Nvidia Calls Out Intel For Cheating In Xeon Phi vs GPU Benchmarks (arstechnica.com)
An anonymous reader writes: Nvidia has called out Intel for juicing its chip performance in specific benchmarks -- accusing Intel of publishing some incorrect "facts" about the performance of its long-overdue Knights Landing Xeon Phi cards. Nvidia's primary beef is with the following Intel slide, which was presented at a high performance computing conference (ISC 2016). Nvidia disputes Intel's claims that Xeon Phi provides "2.3x faster training" for neural networks and that it has "38 percent better scaling" across nodes. It looks like Intel opted for the classic using-an-old-version-of-some-benchmarking-software manoeuvre. Intel claimed that a Xeon Phi system is 2.3 times faster at training a neural network than a comparable Maxwell GPU system; Nvidia says that if Intel used an up-to-date version of the benchmark (Caffe AlexNet), the Maxwell system is actually 30 percent faster. And of course, Maxwell is Nvidia's last-gen part; the company says a comparable Pascal-based system would be 90 percent faster. On the 38-percent-better-scaling point, Nvidia says that Intel compared 32 of its new Xeon Phi servers against four-year-old Nvidia Kepler K20 servers being used in ORNL's Titan supercomputer. Nvidia states that modern GPUs, paired with a newer interconnect, scale "almost linearly up to 128 GPUs."
Yeah, but their beef isn't about the cost, it is about the speed comparisons. Intel never has tried to compete in the GPU performance space - they are happy with being in the low cost space. If you just compare what you get for a certain cost I have no idea, but I'm guessing having so many more Intel chips in your cluster will add significant power and space requirements at the very least. You may actually be better off with the nVidia solution in the long run.
After they spent the last decade going out of their way to force "improvements" into new games (that either never work or cause severe issues for pc games) just to make their overpriced cards look better than AMD, they can go fuck themselves.
I guess "Windows isn't done unless Lotus won't run" by your logic is completely reasonable behavior, it WAS their OS...right?

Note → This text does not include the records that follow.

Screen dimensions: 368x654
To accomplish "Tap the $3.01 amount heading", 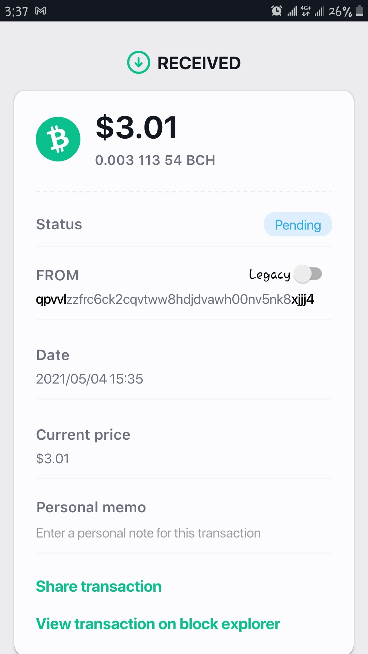I will point(137,128).
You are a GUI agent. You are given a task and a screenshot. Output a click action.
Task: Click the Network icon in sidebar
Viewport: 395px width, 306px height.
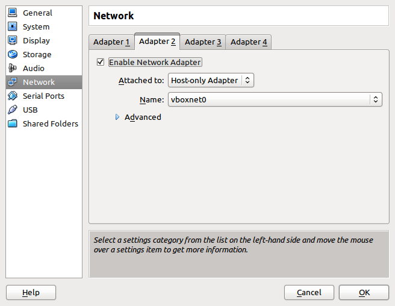[13, 82]
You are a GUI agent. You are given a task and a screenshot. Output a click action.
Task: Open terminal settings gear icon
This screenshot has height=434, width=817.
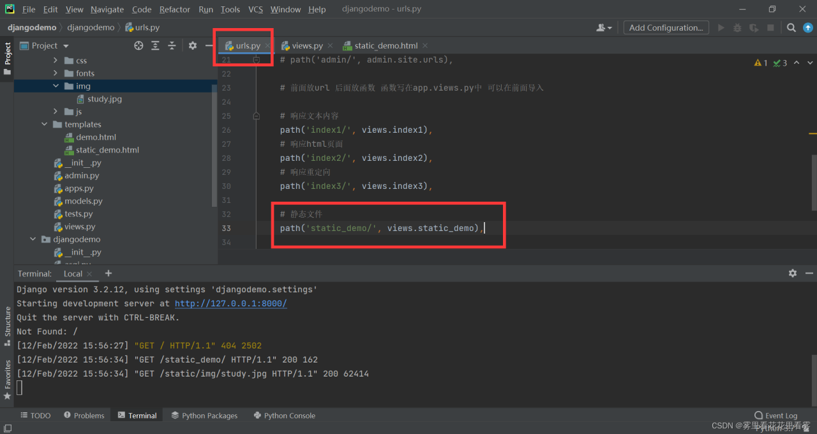point(792,273)
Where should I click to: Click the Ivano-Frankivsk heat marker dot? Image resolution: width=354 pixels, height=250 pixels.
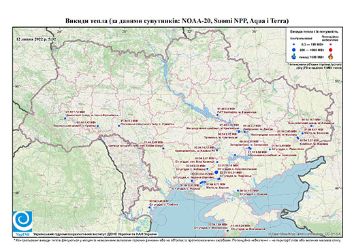(65, 118)
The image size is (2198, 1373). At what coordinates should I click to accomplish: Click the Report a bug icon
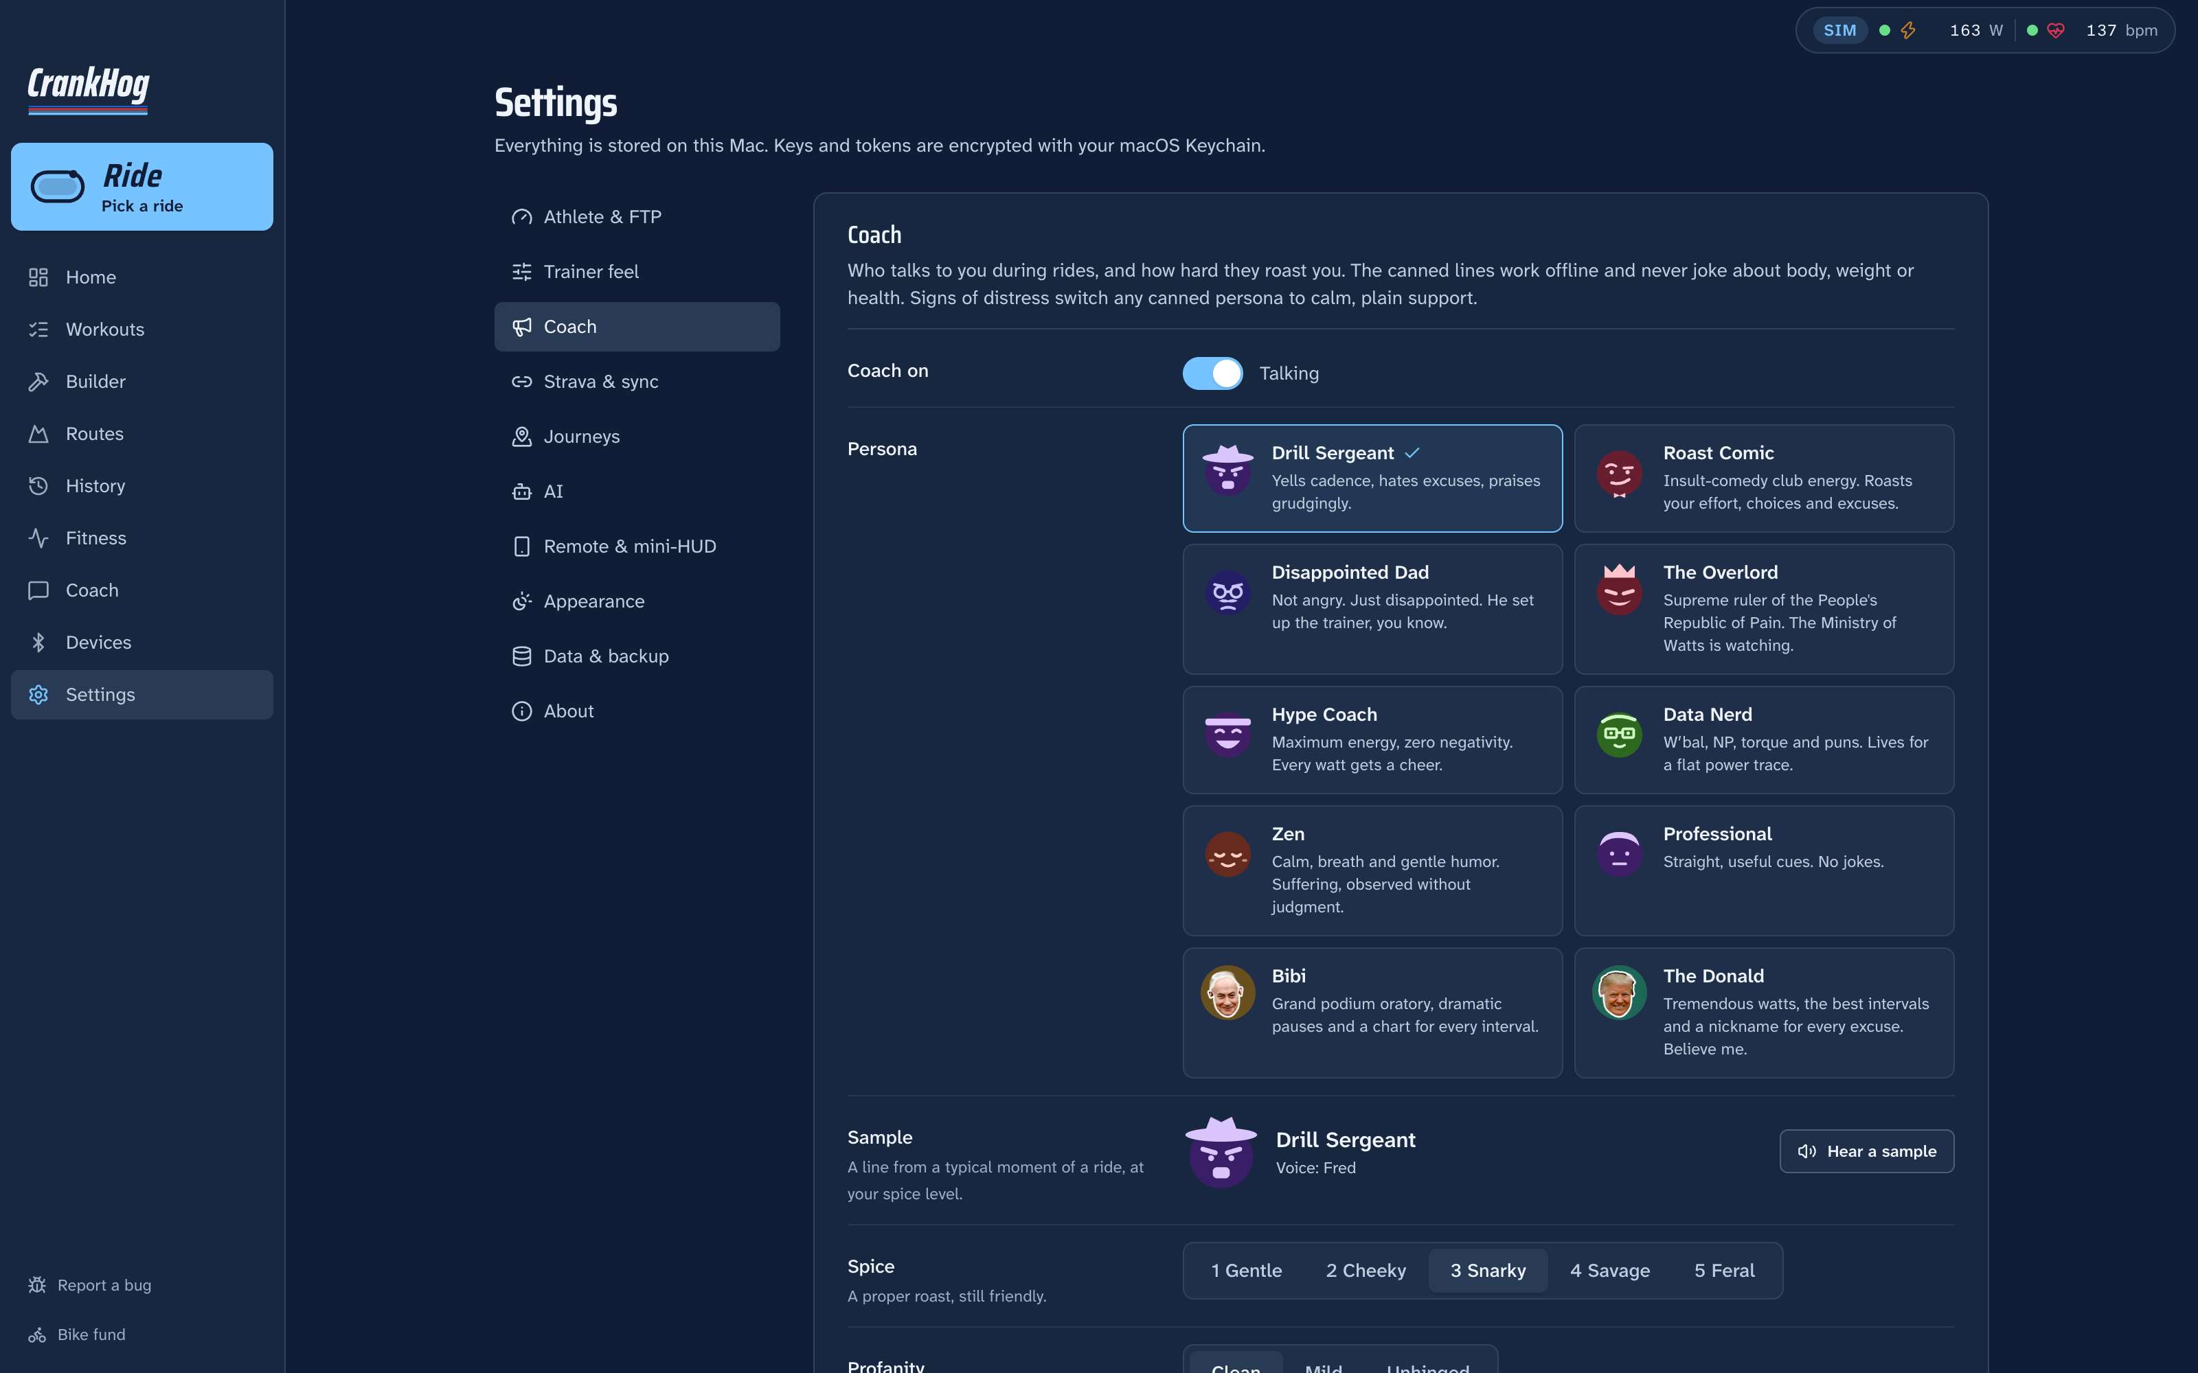point(37,1285)
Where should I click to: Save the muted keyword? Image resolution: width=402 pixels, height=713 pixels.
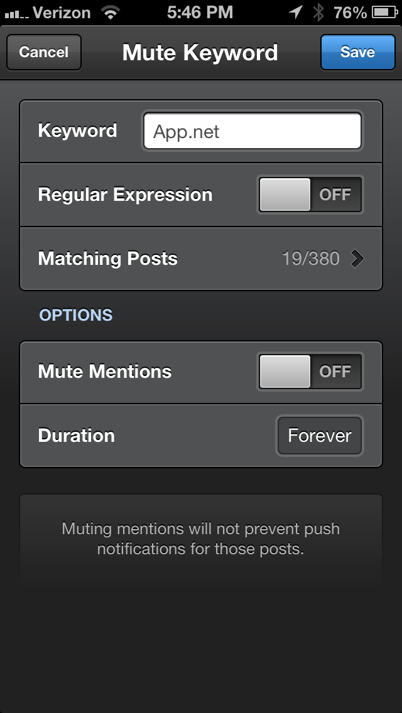tap(358, 52)

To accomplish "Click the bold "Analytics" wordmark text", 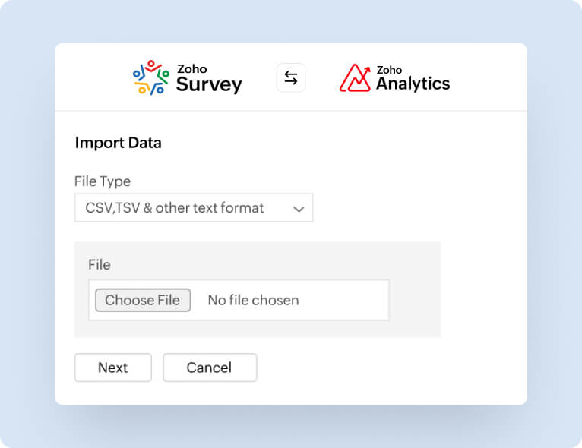I will [413, 84].
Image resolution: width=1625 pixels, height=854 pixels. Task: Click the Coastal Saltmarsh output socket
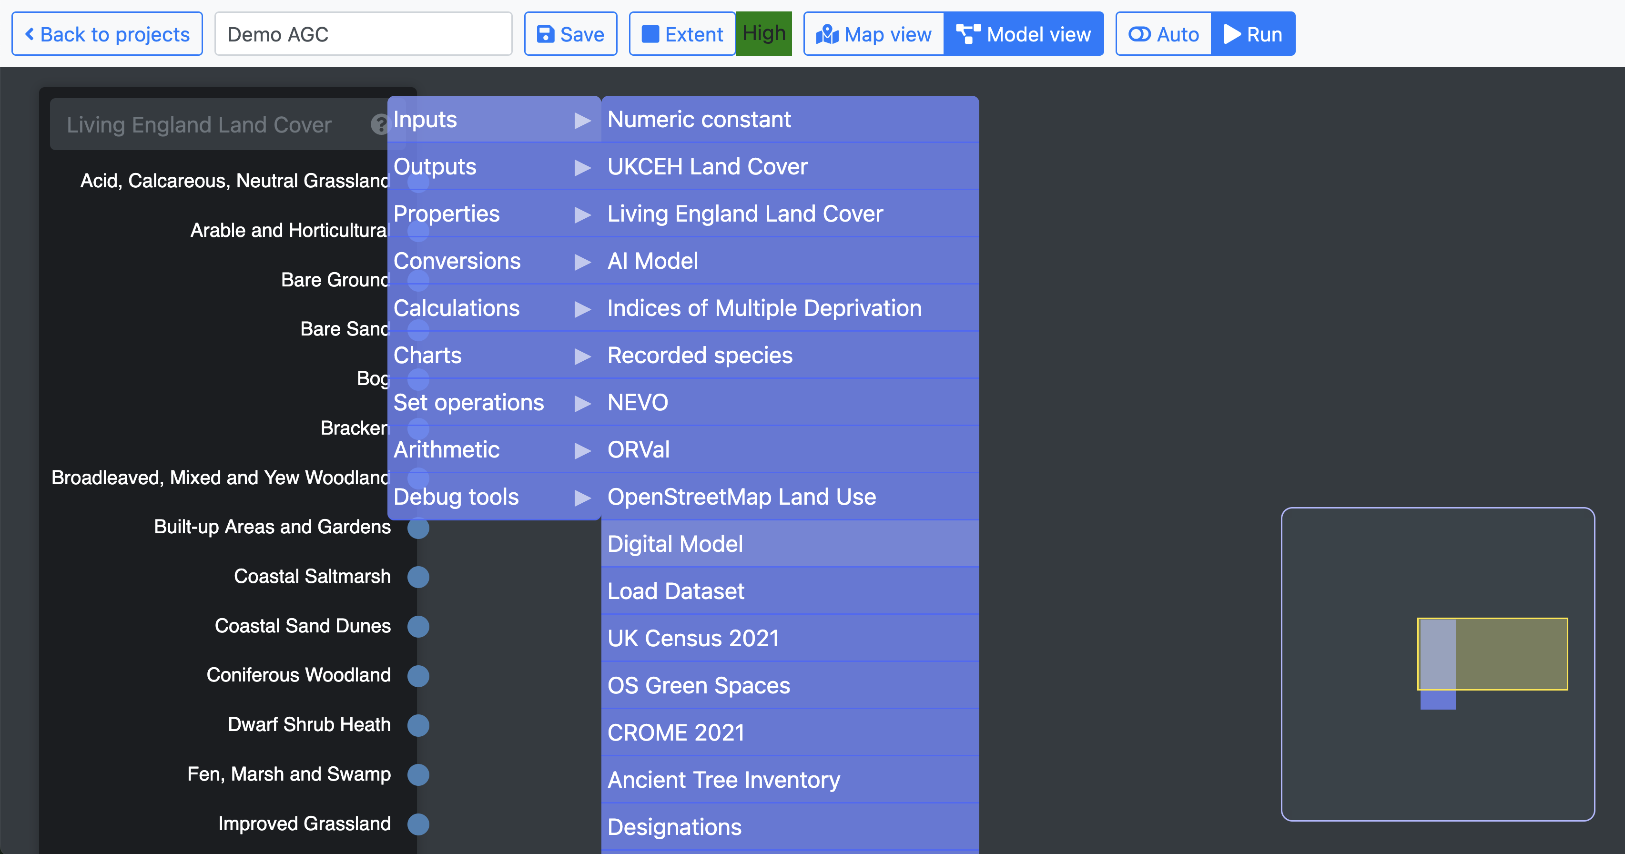pos(418,576)
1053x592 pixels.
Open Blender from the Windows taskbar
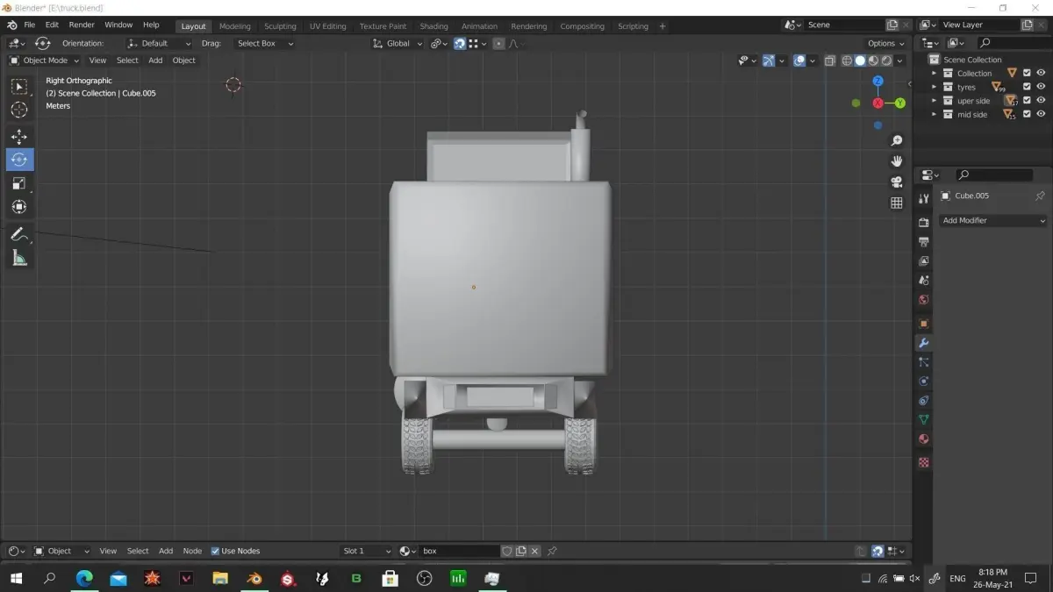tap(254, 579)
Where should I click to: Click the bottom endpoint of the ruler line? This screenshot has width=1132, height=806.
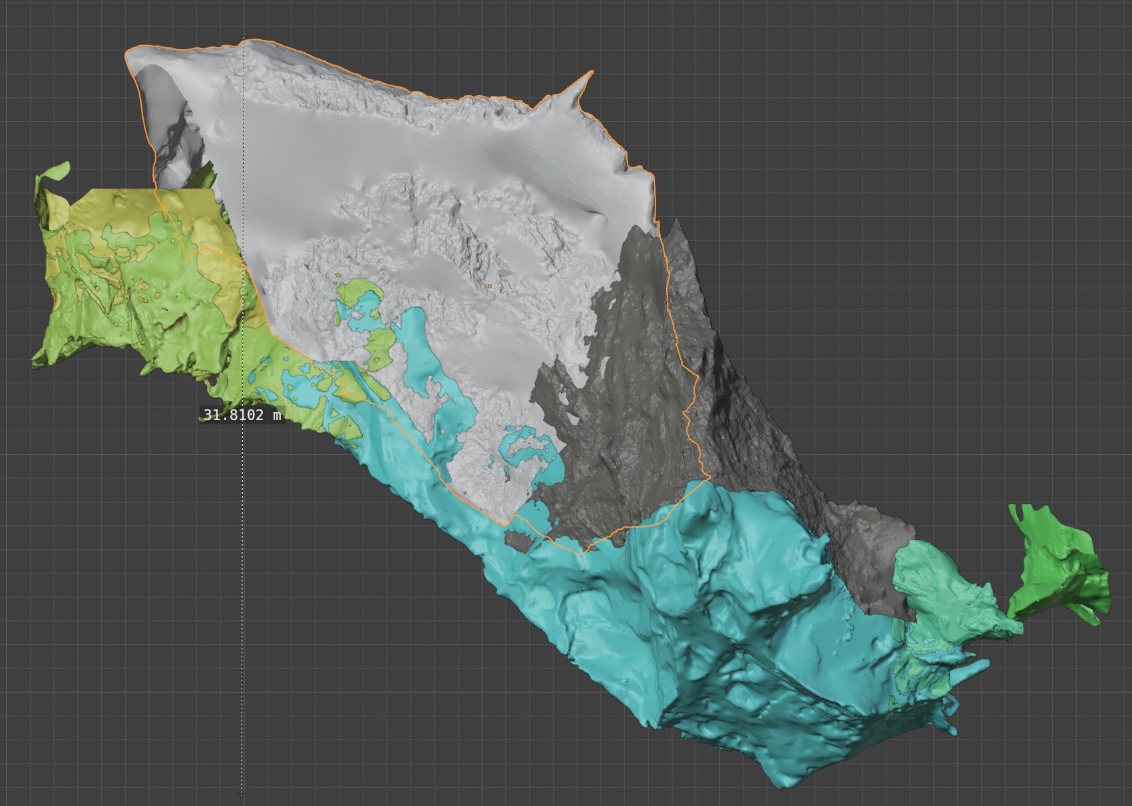click(x=242, y=792)
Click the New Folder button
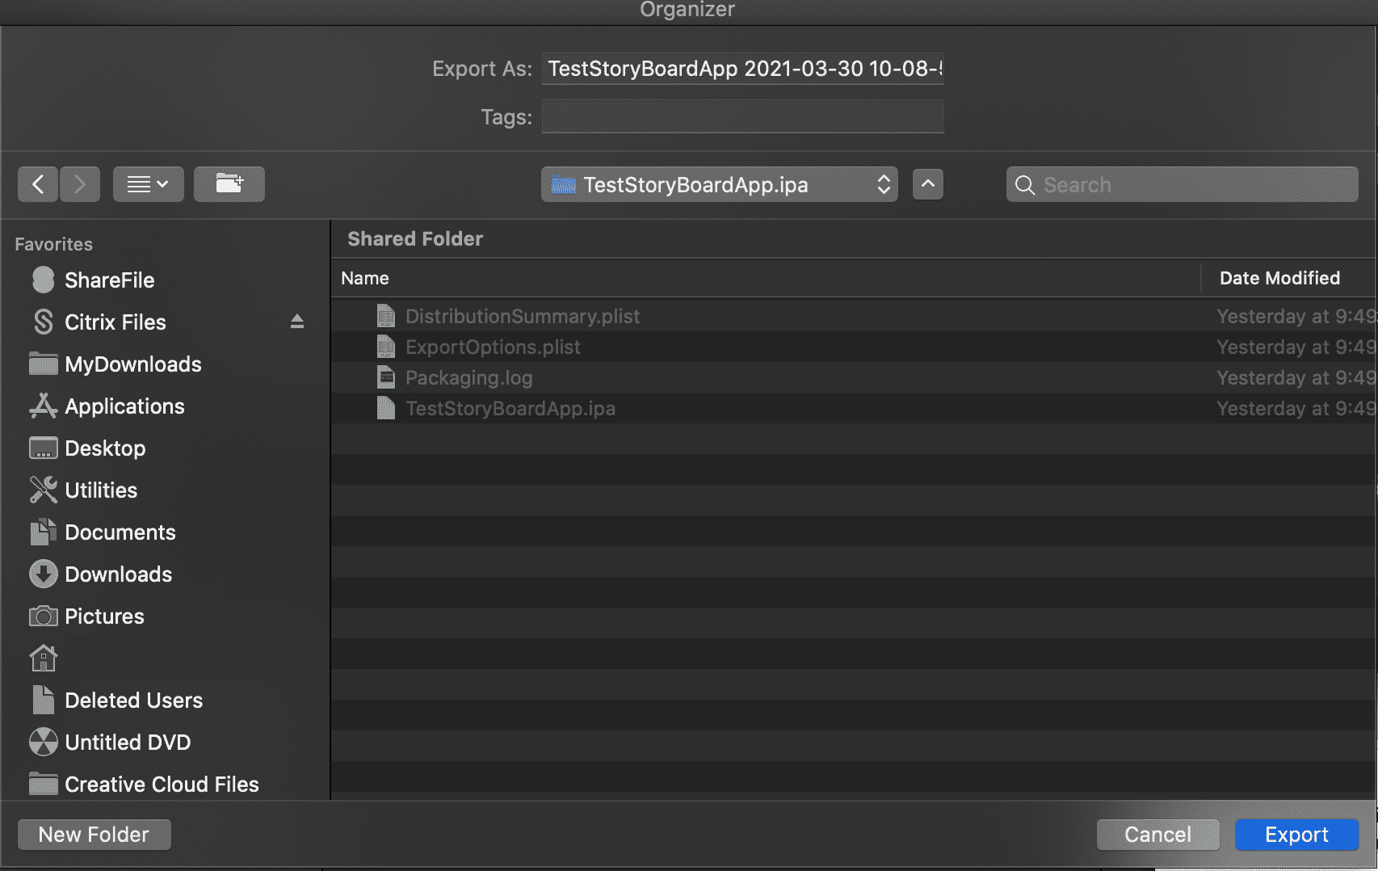 point(94,835)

Or maybe if you'd stop waving your little Intel flag as hard as your squeeing fangirl ass can you'd know they didn't "not optimize" for other chips, they purposely designed their compiler to put out broken code on other chips so badly in fact that you could take a Via CPU (the only CPU that allows you to change the CPUID in software) and by simply changing the CPUID from "Centaur Hauls" to "Genuine Intel" you magically got a 30% performance boost...wow, the power of of CPUID huh?
Of course what it really was was a classic case of "Windows isn't done unless Lotus won't run" and this kind of behavior is typical of Intel, hence why they had to shell out 1.4 billion for market rigging and anti competitive behavior in the EU just 2 years ago. Would you like a quote from the judgement?
"The Commission demonstrated to the requisite legal standard that Intel attempted to conceal the anti-competitive nature of its practices and implemented a long term comprehensive strategy to foreclose AMD from the strategically most important sales channels. ...
The General Court considers that none of the arguments raised by Intel supports the conclusion that the fine imposed is disproportionate. On the contrary, it must be considered that that fine is appropriate in the light of the facts of the case.
In other words the exact same shit MSFT got busted for and frankly they should get no less than what MSFT did, 10 years of being monitored by the courts to keep them from pulling shit like this again.
ACs don't waste your time replying, your posts are never seen by me.